Okay  So the membrane is the shiny thing and it doesnt keep seasoning on it...

Here is my recipe:

2 racks of pork back ribs
4 tsp mesquite or cajun spice depending on your tastes, i prefer mesquite
1/2 tsp of salt and pepper each
2 cups ketchup
1/2 cup wine vinegar
2 tbsp sugar
2 tbsp Worcestershire sauce

Trim fat from ribs, cut into two rib portions.  

Stir together spice, salt and peper in a small bowl.  Rub all over the ribs - I like to throw a rib in at a time and coat it.  Arrange them on a broiler pan and broil until they are brown, normally about 5 minutes per side. 

While they are broiling you can make the sauce.  Whisk the ketchup, vinegar, sugar, and Worcestershire sauce.  Dip each rib into the sauce to coat it, and place them in the slower cooker stacked. Don't let them touch the sides or they will burn.  Pour remaining sauce over the ribs in the slow cooker.

Cover and cook on low for 8-10 hours, or until they are tender.  The bones will be so soft they will be edible!  But I wouldn't eat them.. lol

If you want to speed it up, cook on high for 6 ish hours.  I don't recommend this as it burns some of them.


----------



## pacanis (May 8, 2008)

Whoaa, them there's the good ones 

I would only pick off any loose fat. Just the hanging stuff if there is any even.  It's nice to peel the membrane... I do..... dig a paring knife under a shorter rib to start and use a paper towell for grip, but there's two camps on this one.  Once you tear a cooked rib off, you never eat that side anyway.  You wouldn't be doing yourself a diservice to leave it on rather than if you had to fight with it.

Looks like a couple a really nice racks...... but slow cooking?  As in not using a grill?


----------



## Saphellae (May 8, 2008)

Thanks for the advice everyone!! I'm off to trim those ribs.

I broil them to brown and then slow cook them.


----------



## Barb L. (May 9, 2008)

Nice looking ribs there Saph, I just season mine - thats it, membrane never bothered me.


----------



## bowlingshirt (May 9, 2008)

I prefer to trim the membrane off...it does not break down during the cooking process and can leave some tough spots. It's not terrible to leave it on, but I have gotten better results when removing it. Same applies to pork tenderloins.


----------



## JPolito830 (May 9, 2008)

Saphellae said:


> I broil them to brown and then slow cook them.





DId you end up cooking them yesterday...How did they turn out?


----------



## Jeekinz (May 9, 2008)

The removal of the membrane is more of an opinion rather than something that should be done.  Sometimes I remove it sometimes I try to take it off and it turns out to be a pain, so I leave it on.

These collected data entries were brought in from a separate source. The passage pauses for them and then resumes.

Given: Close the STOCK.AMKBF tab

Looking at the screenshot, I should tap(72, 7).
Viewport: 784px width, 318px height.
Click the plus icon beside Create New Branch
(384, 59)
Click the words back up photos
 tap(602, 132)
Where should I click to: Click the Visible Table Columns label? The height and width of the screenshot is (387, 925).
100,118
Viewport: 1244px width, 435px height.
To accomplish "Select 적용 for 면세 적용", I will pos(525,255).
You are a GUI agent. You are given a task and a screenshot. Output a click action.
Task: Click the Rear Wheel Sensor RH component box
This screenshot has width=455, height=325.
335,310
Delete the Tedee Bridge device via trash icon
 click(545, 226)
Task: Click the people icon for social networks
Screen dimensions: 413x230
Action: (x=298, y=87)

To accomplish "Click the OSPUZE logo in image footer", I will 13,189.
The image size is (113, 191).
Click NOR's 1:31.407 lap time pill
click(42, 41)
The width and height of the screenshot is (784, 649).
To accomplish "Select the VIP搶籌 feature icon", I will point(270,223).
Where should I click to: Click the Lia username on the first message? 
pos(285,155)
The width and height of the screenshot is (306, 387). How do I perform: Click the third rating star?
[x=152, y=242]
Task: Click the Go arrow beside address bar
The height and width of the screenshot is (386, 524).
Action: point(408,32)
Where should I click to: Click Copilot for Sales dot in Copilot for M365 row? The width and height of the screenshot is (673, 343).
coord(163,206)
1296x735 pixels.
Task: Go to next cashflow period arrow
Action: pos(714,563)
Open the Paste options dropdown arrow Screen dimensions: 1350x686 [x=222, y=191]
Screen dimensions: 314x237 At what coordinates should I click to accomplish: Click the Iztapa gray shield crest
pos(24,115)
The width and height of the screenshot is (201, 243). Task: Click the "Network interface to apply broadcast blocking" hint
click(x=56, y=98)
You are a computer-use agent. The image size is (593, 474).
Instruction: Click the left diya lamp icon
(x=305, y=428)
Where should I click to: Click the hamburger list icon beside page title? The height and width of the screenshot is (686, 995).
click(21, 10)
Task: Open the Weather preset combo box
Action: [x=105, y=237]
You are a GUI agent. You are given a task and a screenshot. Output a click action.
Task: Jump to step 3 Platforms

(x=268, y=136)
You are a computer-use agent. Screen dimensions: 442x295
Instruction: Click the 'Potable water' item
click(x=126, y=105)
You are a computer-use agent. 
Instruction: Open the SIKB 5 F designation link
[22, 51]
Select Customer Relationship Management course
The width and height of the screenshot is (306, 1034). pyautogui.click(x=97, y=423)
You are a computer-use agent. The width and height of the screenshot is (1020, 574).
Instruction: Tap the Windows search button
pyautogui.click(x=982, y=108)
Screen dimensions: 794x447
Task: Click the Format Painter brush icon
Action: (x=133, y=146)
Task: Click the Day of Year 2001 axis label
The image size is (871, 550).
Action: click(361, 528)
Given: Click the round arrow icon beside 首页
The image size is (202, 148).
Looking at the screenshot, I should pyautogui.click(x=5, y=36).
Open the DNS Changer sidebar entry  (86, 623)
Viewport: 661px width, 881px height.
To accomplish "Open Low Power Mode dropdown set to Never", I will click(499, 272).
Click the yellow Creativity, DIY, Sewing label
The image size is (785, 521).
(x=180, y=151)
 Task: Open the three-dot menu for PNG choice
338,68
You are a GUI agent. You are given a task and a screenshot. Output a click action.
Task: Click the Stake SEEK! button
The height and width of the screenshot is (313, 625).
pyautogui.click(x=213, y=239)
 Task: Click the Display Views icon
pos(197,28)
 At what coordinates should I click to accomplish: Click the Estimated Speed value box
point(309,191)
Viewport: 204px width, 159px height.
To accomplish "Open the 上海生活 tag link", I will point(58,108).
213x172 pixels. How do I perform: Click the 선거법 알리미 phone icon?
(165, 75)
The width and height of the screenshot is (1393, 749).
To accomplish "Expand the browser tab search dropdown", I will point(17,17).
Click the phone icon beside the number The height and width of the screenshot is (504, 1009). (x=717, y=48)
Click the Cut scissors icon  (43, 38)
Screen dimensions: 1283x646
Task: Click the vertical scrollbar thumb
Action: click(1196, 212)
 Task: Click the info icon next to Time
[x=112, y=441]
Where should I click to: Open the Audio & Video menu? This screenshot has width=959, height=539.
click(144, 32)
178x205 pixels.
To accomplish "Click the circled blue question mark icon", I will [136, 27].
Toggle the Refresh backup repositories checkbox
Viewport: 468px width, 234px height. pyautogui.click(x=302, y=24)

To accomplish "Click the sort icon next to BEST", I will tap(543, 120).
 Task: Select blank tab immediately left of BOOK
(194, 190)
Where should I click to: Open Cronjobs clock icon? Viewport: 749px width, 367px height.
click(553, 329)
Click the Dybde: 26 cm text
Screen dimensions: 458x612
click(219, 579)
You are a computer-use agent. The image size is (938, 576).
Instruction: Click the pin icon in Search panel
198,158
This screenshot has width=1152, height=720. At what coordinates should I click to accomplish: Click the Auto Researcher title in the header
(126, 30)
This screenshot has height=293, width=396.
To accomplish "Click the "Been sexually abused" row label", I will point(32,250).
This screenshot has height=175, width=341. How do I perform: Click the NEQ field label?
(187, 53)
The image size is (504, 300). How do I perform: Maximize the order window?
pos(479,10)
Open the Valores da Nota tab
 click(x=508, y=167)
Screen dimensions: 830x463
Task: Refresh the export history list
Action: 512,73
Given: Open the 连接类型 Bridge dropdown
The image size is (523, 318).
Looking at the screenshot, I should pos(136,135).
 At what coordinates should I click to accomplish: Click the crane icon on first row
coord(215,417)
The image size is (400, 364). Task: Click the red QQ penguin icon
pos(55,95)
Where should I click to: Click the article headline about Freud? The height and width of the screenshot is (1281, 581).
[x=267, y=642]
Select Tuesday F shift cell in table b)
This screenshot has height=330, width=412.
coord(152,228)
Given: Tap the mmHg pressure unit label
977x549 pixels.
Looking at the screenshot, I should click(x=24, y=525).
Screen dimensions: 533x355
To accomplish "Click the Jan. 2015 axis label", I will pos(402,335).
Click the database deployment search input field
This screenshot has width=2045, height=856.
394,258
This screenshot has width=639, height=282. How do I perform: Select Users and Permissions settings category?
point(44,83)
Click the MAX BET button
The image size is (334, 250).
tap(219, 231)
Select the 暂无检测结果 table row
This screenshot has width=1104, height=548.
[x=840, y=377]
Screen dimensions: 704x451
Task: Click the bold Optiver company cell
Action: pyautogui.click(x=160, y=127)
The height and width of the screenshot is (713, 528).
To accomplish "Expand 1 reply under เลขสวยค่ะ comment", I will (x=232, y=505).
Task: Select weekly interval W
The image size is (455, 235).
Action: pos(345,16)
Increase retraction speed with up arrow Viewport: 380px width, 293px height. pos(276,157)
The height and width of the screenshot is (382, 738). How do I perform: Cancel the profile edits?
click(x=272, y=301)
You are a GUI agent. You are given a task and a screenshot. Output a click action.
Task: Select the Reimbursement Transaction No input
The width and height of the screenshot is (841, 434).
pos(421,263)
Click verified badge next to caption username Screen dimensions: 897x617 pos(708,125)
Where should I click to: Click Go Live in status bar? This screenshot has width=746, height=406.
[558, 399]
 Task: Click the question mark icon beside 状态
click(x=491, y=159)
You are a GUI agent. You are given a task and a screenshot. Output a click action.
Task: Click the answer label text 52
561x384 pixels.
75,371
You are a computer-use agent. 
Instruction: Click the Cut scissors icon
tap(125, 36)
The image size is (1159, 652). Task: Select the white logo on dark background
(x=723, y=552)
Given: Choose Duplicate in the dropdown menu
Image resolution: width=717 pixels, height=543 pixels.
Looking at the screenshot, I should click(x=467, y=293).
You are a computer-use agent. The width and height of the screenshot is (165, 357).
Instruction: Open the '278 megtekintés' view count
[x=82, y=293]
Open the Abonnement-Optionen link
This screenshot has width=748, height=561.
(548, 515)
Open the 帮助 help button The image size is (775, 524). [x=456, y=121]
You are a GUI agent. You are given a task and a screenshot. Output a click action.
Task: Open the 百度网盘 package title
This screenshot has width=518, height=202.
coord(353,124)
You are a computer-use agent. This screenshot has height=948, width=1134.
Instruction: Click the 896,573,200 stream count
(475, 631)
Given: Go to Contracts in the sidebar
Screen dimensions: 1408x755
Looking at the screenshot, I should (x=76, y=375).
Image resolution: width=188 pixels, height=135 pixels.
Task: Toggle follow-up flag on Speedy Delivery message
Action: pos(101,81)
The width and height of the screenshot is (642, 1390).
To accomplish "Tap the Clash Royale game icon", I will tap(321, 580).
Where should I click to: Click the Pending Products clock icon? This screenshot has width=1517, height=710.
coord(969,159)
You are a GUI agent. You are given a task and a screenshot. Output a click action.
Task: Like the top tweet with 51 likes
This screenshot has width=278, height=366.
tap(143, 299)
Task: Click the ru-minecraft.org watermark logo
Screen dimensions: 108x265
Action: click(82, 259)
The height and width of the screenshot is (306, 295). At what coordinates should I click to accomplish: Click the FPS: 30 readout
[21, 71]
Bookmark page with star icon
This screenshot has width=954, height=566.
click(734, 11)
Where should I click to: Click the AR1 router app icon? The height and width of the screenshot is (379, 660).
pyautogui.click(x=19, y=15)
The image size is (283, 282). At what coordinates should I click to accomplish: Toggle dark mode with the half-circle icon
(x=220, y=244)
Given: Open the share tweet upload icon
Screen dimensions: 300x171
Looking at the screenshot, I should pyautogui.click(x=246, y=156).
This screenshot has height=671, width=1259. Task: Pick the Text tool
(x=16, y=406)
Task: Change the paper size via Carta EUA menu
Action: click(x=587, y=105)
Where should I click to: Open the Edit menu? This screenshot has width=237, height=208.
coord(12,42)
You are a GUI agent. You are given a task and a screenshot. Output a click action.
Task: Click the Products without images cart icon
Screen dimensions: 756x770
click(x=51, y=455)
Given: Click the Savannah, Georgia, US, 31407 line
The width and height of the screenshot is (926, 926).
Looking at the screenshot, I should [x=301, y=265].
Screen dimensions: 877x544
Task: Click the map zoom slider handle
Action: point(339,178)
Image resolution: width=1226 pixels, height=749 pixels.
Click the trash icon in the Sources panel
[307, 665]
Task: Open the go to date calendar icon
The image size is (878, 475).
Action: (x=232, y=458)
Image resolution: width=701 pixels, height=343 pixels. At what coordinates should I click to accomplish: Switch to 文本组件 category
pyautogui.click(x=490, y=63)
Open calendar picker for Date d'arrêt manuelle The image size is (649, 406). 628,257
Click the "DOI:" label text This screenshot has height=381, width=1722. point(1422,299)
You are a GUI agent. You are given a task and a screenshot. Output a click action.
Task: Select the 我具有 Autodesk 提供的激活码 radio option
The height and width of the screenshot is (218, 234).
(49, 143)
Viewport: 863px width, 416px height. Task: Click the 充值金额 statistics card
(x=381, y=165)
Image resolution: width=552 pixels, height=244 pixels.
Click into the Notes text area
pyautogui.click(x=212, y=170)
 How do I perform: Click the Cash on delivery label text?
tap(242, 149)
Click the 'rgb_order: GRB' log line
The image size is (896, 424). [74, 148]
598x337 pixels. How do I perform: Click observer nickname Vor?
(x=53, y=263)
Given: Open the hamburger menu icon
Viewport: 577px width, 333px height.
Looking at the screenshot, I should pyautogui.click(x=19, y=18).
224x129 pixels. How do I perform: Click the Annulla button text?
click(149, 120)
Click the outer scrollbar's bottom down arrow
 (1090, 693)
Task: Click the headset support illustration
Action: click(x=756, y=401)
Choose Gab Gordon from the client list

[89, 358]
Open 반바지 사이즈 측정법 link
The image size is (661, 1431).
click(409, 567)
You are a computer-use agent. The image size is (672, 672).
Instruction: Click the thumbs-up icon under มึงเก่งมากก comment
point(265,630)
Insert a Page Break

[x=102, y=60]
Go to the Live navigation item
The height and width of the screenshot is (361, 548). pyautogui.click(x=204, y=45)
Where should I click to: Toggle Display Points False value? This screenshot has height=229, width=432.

I wouldn't trim a thing on those ribs either.  They look real good.  Sometimes you'll get a small little piece that's barely hanging on, I trim that off and give it to the dog after it has cooked through.


----------



## Saphellae (May 9, 2008)

I did take off the membrane. It was kinda gross lol. I'm glad I cut my fingernails as short as I could (i usually have nice "girly" fingernails, not too long but not really short and done too) because I've had a bad experience of picking meat out from under them.. EW. They are broiling right now and they are HUGE! They are going to be soooo good. 

After they broil they'll be in the slow cooker, and I"ll post a pic for everyone. I am going to make more again next week if they have more nice cuts like this.

Mmmm. 






Look how big these suckers are:


----------